WORK TASK 1: Copy the passage on cybersecurity risk in full, word for word.

In this article, cross-posted on our Canadian Technology Law blog, Stikeman Elliott’s Vanessa Coiteux reminds us that
the risk of cyber-attack is by no means confined to businesses in certain
industries. She identifies five cybersecurity risk factors that apply to most
or all businesses and discusses how to address them. These observations will be
of particular interest to corporate directors who, as the article notes,
increasingly have to take the risk of cyber-attacks into account – including in
situations where the acquisition or sale of a business is being contemplated.
·
“This is not a
big public company!”
·
“This is not a
financial institution or a retail company!”
·
“There must be
more valuable information to hack out there!”
·
“Putting
cybersecurity measures in place is costly!”
These are just some of the reasons why some companies do not think of
themselves as at risk for a cyber-attack and are reluctant to address the full
range of cybersecurity risks.

EXERCISE MATERIALS:

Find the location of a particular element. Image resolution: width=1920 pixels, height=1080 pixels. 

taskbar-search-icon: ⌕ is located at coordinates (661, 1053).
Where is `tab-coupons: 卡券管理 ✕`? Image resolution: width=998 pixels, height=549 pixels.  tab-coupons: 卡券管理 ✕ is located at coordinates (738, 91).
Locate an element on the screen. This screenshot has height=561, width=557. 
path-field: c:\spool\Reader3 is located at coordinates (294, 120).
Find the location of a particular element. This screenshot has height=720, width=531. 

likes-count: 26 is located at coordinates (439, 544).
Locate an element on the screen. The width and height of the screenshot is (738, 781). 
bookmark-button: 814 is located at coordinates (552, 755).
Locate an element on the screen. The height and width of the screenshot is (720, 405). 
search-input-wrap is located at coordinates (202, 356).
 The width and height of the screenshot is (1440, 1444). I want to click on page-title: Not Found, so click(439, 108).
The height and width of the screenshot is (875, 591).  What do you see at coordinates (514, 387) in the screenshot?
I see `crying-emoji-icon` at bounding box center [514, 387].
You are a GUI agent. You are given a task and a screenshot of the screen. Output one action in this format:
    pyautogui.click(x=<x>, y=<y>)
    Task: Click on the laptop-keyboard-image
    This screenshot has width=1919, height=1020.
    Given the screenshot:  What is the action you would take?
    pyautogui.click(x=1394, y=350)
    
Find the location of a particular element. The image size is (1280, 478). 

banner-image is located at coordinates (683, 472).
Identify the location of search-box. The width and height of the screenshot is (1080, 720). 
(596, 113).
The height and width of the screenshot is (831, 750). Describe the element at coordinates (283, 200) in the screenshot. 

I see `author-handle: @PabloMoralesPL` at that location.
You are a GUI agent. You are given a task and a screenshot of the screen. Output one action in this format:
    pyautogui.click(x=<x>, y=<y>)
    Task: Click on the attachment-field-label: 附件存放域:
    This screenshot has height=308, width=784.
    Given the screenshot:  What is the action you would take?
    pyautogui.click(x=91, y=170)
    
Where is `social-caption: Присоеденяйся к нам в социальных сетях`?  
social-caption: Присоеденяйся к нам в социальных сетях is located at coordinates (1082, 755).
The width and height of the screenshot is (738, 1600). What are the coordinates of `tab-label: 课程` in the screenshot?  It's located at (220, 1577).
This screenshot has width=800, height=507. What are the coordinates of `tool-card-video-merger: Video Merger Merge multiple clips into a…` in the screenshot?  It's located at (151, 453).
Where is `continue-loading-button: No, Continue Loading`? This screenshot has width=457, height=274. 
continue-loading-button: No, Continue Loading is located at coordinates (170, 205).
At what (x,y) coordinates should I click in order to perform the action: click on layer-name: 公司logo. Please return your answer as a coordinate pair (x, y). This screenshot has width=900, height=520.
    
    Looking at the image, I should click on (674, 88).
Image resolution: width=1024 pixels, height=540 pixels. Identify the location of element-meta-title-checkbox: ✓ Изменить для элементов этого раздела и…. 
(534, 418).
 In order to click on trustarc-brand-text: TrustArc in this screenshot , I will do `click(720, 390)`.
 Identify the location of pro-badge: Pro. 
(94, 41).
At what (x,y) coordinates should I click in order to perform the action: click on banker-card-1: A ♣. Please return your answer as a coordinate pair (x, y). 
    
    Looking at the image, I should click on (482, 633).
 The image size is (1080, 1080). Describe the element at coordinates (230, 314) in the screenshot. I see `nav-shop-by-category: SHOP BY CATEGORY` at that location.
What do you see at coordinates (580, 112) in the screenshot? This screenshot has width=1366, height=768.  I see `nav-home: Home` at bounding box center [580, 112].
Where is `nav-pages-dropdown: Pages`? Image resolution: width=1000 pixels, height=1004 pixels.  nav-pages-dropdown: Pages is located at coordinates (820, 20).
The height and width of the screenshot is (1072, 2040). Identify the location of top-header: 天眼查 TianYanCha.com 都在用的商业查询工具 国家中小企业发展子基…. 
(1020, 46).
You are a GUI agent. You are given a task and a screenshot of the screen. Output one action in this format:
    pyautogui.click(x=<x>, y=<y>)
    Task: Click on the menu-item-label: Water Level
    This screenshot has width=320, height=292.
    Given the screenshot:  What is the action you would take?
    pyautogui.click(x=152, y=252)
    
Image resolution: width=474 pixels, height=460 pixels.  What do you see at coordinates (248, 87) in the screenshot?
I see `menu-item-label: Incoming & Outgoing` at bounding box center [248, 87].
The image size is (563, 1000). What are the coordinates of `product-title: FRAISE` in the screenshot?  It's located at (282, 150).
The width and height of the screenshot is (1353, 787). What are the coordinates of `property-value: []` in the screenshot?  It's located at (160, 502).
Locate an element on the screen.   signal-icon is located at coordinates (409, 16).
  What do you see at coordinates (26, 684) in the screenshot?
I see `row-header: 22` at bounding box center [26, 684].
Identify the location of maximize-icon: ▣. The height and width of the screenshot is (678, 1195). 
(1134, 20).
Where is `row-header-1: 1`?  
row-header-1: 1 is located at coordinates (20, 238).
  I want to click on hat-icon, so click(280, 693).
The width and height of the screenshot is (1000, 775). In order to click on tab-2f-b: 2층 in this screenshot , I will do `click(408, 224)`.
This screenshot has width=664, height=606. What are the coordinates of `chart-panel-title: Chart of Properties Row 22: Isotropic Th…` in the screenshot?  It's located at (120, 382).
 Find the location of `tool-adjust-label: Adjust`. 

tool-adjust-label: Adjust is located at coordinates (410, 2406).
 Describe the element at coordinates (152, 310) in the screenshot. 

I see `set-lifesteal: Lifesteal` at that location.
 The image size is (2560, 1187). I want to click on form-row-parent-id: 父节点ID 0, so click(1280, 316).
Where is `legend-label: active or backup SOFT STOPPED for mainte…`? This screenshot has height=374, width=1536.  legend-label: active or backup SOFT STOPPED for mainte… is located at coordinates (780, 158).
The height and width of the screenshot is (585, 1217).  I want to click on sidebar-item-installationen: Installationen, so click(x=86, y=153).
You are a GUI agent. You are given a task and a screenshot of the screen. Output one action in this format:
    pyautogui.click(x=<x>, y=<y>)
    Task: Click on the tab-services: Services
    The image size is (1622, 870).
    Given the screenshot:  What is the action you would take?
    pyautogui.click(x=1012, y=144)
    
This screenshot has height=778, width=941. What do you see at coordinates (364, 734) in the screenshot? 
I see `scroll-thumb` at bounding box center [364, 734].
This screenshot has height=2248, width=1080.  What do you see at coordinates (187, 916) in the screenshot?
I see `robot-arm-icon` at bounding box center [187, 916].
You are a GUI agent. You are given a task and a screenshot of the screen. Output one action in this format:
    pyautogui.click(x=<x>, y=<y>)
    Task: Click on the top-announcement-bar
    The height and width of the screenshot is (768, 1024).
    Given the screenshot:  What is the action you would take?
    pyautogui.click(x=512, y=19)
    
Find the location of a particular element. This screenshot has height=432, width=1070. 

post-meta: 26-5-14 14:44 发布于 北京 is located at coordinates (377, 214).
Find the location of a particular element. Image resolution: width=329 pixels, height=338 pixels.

WORK TASK 2: Turn the records, starting at their first line and going on through the line with "path-field: c:\spool\Reader3 is", into a numbered list, leaving out blank lines.

ANSWER SPACE 1:
In this article, cross-posted on our Canadian Technology Law blog, Stikeman Elliott’s Vanessa Coiteux reminds us that
the risk of cyber-attack is by no means confined to businesses in certain
industries. She identifies five cybersecurity risk factors that apply to most
or all businesses and discusses how to address them. These observations will be
of particular interest to corporate directors who, as the article notes,
increasingly have to take the risk of cyber-attacks into account – including in
situations where the acquisition or sale of a business is being contemplated.
·
“This is not a
big public company!”
·
“This is not a
financial institution or a retail company!”
·
“There must be
more valuable information to hack out there!”
·
“Putting
cybersecurity measures in place is costly!”
These are just some of the reasons why some companies do not think of
themselves as at risk for a cyber-attack and are reluctant to address the full
range of cybersecurity risks.

ANSWER SPACE 2:
1. Find the location of a particular element. Image resolution: width=1920 pixels, height=1080 pixels. 
2. taskbar-search-icon: ⌕ is located at coordinates (661, 1053).
3. Where is `tab-coupons: 卡券管理 ✕`? Image resolution: width=998 pixels, height=549 pixels.  tab-coupons: 卡券管理 ✕ is located at coordinates (738, 91).
4. Locate an element on the screen. This screenshot has height=561, width=557. 
5. path-field: c:\spool\Reader3 is located at coordinates (294, 120).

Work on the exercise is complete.